**Tasks for this exercise**
[A] According to the text on reader feedback for authors, whom do self-publishers now use?
[B] Rewrite the part of the text on reader feedback for authors between "What authors need" and "what and where.", inclusive, substituting "backlash" for every "blowback".
[C] Continue the text on reader feedback for authors from its final sentence.

**Text for analysis**
It is said that most fiction books published and bought these days are largely un-read because self-publishing is now so popular and inexpensive. The quality of new releases is getting better, though, since self-publishers now use editors and marketers that traditional publishers laid off to cut costs.
Some of what I’ve written in books and essays has surely roused a reader’s urge to tell me things. Most of those readers are not like the editors or reviewers that people will pay money to read, so it may be difficult for them to tell authors anything helpful about their work. (Be assured that “I didn’t like it” isn’t helpful. Neither is “It’s too [fill in the blank])” even when it’s true.
What authors need is feedback, but it may come across as blowback. Of course, blowback is fun, which is reason enough to do it, I suppose. But what’s helpful for authors is feedback which goes beyond “I don’t like it” and gets into the why of it: Why don’t we like it? Do we know? Even “It’s too (whatever)” is un-helpful because authors need to know what and where.

**Data shown**

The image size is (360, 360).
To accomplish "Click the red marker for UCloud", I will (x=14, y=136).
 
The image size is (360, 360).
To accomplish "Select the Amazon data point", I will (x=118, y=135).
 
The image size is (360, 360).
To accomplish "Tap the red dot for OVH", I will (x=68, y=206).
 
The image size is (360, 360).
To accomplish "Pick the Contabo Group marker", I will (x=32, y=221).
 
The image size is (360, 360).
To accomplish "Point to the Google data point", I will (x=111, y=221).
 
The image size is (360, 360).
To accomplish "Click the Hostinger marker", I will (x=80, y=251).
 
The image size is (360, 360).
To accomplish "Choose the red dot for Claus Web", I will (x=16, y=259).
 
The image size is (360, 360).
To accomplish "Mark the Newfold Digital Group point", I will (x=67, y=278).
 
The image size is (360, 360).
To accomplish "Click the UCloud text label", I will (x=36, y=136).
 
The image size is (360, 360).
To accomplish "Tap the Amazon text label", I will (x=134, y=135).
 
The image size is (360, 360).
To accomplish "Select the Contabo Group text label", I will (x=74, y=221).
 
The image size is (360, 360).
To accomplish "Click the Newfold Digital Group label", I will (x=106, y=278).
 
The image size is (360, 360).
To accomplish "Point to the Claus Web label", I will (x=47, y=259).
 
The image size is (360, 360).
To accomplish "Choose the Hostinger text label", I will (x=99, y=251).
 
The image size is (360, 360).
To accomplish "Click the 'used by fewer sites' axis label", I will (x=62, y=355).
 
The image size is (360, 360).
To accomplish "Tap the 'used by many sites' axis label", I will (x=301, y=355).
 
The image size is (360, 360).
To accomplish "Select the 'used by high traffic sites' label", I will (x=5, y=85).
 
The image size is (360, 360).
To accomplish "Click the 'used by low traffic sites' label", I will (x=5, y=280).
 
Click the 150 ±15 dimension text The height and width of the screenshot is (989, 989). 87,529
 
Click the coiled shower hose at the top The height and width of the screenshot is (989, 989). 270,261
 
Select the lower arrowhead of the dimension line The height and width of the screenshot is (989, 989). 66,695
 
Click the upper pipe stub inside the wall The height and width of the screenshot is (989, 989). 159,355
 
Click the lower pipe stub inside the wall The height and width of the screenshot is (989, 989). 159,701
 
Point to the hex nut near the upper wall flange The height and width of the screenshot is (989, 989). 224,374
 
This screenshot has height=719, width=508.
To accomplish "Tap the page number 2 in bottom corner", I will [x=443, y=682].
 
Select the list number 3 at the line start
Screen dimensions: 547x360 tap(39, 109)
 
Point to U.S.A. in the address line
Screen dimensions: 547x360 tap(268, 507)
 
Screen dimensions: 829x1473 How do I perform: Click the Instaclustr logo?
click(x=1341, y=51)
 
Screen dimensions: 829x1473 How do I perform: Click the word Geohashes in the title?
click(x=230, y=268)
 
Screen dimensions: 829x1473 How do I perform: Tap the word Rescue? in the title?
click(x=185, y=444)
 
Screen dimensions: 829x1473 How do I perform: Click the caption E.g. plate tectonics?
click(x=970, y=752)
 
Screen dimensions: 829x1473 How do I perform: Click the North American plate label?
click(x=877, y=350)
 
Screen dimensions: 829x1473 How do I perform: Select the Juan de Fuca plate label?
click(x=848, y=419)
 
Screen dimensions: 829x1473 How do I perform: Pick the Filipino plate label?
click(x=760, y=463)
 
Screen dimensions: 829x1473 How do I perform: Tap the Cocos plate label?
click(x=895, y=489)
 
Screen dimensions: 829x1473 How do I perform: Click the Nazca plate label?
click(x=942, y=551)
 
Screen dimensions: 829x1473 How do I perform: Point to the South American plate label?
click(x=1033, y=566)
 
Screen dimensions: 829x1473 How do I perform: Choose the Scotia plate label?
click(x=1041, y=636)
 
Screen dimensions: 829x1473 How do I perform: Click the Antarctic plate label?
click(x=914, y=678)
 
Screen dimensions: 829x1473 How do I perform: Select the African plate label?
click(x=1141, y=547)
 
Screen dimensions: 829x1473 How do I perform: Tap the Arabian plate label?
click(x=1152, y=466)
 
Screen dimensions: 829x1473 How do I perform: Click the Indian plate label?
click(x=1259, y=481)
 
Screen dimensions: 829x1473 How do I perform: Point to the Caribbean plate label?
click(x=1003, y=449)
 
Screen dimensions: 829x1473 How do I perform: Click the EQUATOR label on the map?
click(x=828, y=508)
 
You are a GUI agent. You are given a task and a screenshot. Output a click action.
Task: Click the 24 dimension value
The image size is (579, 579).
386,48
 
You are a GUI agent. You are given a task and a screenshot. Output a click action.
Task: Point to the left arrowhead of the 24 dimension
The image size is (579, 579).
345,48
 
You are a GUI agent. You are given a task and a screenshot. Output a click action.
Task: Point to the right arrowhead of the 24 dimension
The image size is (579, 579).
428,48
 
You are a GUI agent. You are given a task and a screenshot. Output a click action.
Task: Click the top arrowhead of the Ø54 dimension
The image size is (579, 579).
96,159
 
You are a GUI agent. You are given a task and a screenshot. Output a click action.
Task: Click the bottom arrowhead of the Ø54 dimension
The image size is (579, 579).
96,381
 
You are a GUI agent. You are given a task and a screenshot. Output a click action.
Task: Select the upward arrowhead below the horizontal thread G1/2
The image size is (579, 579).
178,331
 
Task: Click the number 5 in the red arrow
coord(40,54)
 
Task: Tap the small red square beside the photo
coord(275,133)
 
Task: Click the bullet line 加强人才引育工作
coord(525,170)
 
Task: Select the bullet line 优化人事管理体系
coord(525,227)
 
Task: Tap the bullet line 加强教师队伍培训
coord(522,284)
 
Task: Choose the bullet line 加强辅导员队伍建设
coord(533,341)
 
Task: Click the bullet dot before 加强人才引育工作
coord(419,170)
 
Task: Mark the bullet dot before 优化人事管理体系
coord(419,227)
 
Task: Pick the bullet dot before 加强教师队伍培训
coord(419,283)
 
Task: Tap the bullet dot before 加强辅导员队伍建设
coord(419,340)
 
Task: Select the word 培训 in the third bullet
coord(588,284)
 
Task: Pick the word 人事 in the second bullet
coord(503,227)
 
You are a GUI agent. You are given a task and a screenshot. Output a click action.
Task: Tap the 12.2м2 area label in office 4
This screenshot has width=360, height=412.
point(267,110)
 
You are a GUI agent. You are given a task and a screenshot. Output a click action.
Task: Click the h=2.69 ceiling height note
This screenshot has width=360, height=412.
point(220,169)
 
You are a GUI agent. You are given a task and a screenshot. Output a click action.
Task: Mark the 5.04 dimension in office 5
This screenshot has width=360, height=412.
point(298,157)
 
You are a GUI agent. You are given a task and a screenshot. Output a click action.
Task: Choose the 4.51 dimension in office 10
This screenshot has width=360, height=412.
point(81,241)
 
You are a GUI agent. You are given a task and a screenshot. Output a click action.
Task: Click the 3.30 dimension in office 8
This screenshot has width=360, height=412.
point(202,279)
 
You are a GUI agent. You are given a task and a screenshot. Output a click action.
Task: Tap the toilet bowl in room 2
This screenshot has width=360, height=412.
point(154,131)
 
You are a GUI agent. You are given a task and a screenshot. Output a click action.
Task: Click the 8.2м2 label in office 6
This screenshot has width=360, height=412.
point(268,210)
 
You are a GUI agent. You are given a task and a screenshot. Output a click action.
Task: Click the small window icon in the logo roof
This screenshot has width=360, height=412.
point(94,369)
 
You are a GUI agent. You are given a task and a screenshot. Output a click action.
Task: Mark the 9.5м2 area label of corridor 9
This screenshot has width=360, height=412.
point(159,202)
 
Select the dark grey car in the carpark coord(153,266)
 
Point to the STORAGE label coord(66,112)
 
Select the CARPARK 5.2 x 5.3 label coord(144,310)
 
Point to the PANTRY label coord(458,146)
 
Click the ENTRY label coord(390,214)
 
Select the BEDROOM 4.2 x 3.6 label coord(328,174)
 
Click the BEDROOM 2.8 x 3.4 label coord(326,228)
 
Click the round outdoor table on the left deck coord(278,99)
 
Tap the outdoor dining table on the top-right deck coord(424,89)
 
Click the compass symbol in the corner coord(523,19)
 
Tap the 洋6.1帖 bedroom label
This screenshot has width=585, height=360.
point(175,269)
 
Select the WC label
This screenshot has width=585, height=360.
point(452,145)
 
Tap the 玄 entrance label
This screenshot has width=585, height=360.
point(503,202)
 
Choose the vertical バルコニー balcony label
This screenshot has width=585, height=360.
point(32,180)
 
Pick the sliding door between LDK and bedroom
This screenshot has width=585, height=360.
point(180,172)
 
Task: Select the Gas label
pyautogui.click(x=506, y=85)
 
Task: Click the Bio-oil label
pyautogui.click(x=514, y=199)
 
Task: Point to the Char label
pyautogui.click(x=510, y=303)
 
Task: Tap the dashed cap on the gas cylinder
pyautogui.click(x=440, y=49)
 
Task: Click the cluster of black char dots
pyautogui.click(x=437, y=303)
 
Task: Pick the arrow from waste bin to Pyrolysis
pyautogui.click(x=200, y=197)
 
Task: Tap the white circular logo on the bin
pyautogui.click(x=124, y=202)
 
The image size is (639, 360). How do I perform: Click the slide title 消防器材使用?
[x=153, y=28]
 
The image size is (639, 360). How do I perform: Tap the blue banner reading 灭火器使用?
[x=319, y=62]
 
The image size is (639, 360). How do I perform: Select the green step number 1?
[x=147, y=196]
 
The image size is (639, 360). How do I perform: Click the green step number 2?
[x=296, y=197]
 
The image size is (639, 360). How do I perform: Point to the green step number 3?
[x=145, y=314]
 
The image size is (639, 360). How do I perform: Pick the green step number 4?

**Exercise responses**
[A] Editors and marketers that traditional publishers laid off to cut costs.

[B]
What authors need is feedback, but it may come across as backlash. Of course, backlash is fun, which is reason enough to do it, I suppose. But what’s helpful for authors is feedback which goes beyond “I don’t like it” and gets into the why of it: Why don’t we like it? Do we know? Even “It’s too (whatever)” is un-helpful because authors need to know what and where.

[C]
For 40 years my day job was to program computers. After retiring, I wrote a program to help novice critics (including myself) improve their critiquing craft by running the following program. It doesn’t require any more expertise than knowing what we like but also knowing how to describe what we don’t like:
Rather than write a lot in the book, I make pencil marks in the margin to help me remember the spots I want to comment on: "!" means I like it. "?" means I'm confused. "x" means a bug—i.e., a "PUG" in the lit-biz (a Punctuation, Usage, or Grammar error).